*WORK INSTRUCTIONS*. Count the lines in the records that contain the word "agent" and give only that number.

======== RECORD EXTRACTS

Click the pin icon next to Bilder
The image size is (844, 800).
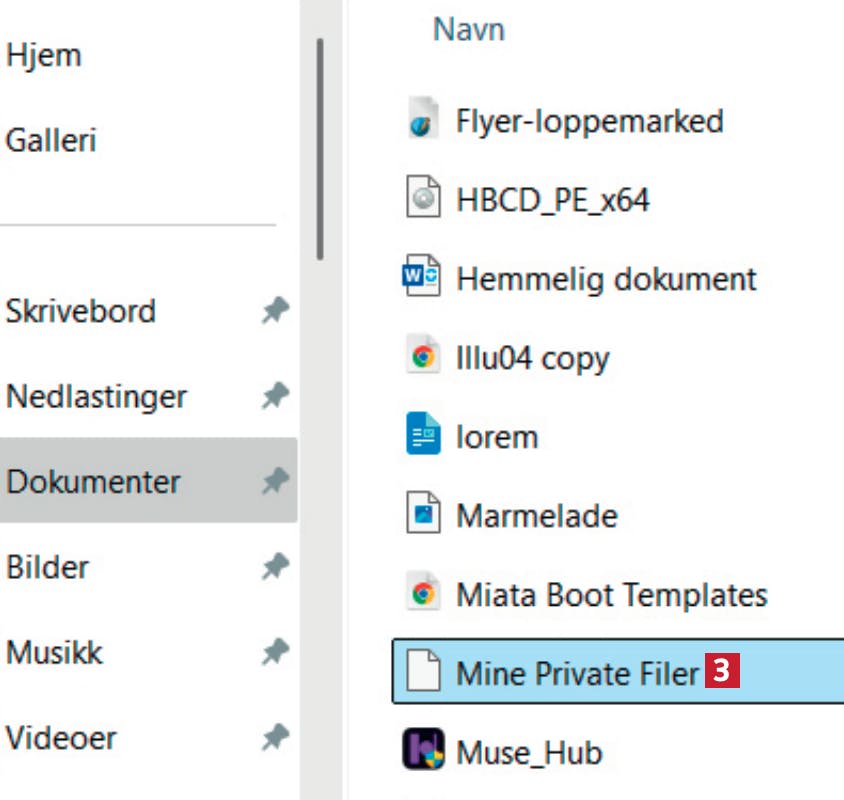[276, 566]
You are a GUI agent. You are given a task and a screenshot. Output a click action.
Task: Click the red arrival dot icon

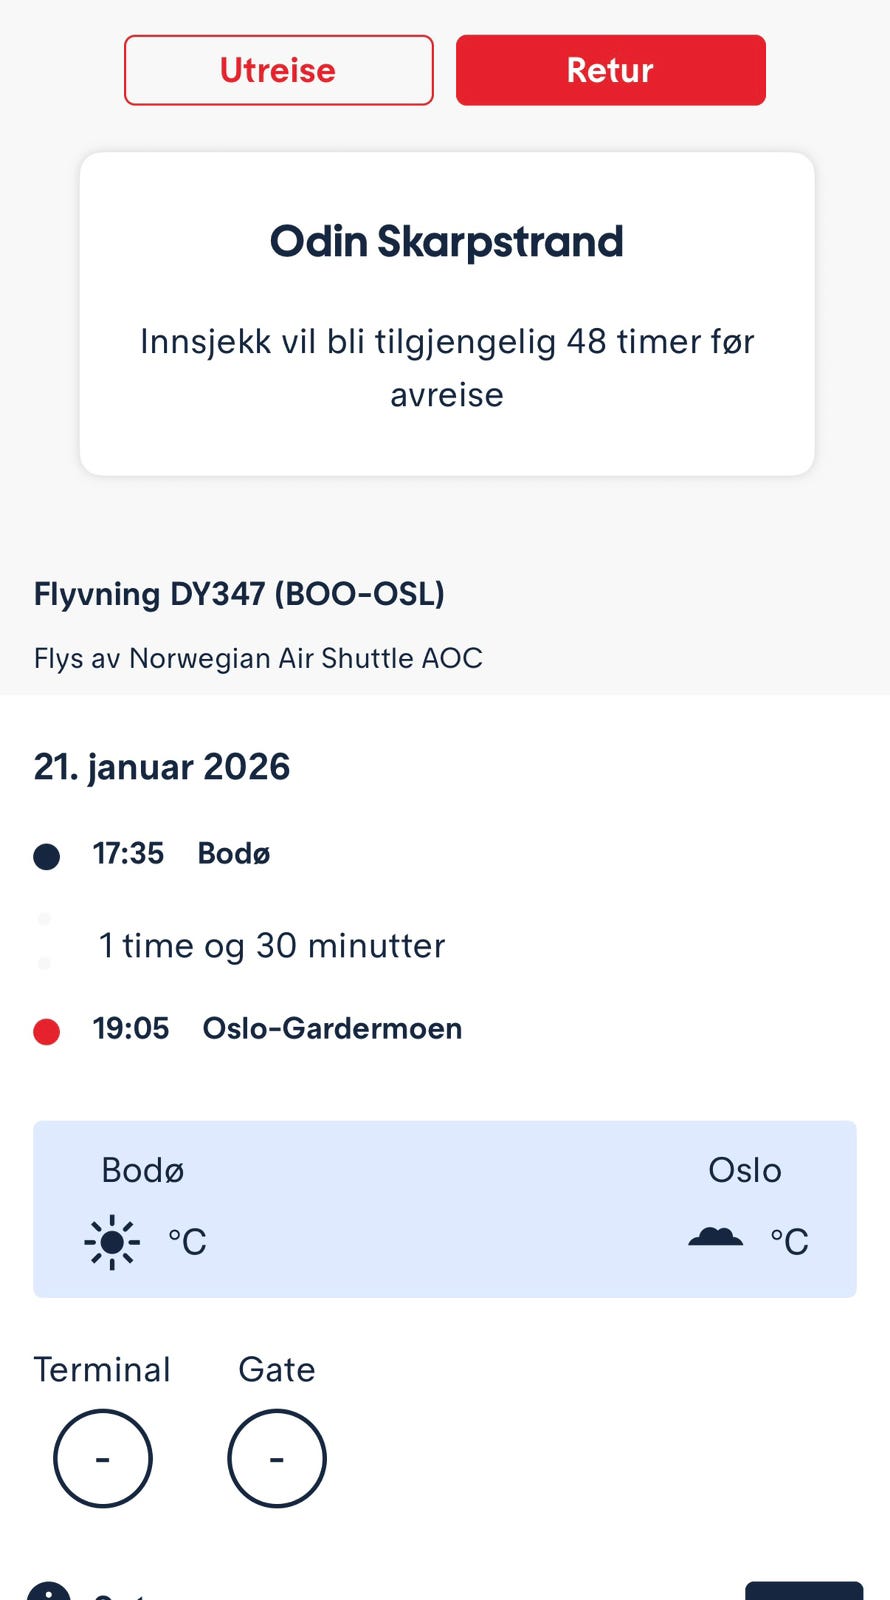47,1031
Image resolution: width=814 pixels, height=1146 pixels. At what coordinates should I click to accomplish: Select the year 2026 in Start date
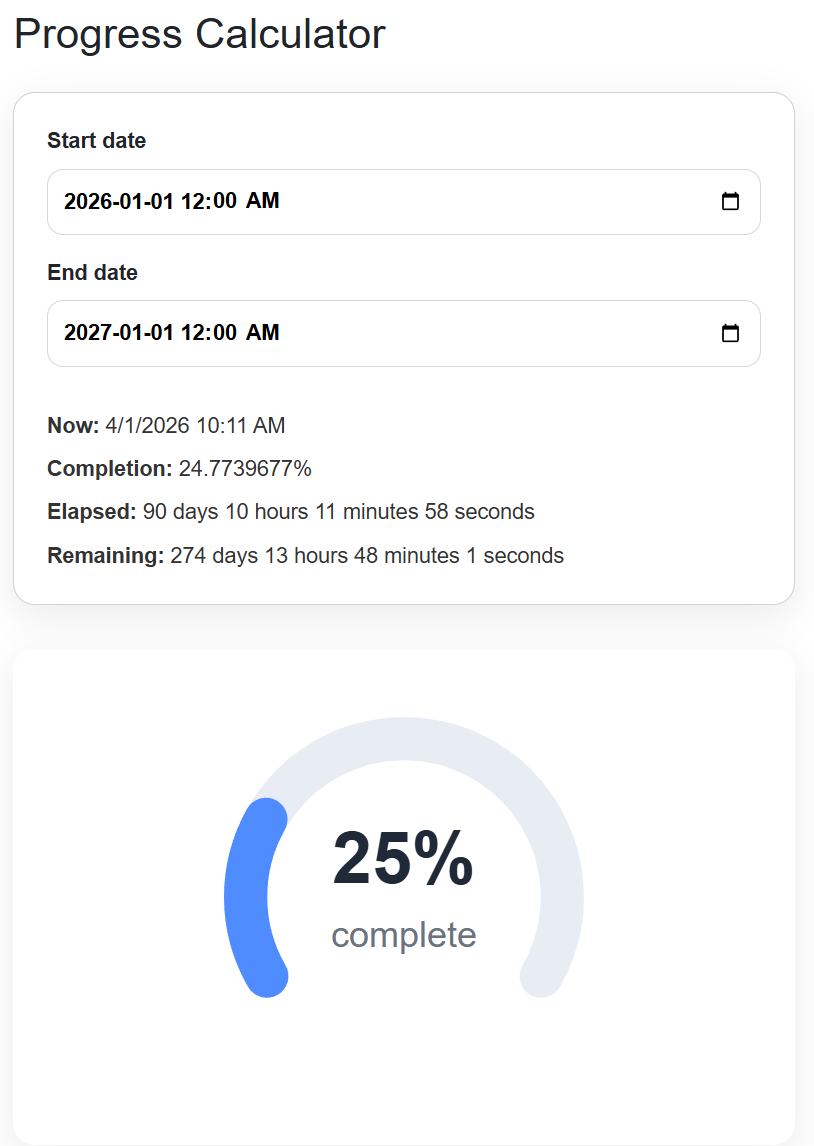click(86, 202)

================
======== RECORD EXTRACTS

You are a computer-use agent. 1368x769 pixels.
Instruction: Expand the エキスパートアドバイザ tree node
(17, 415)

================

*COMPLETED TASK*. 2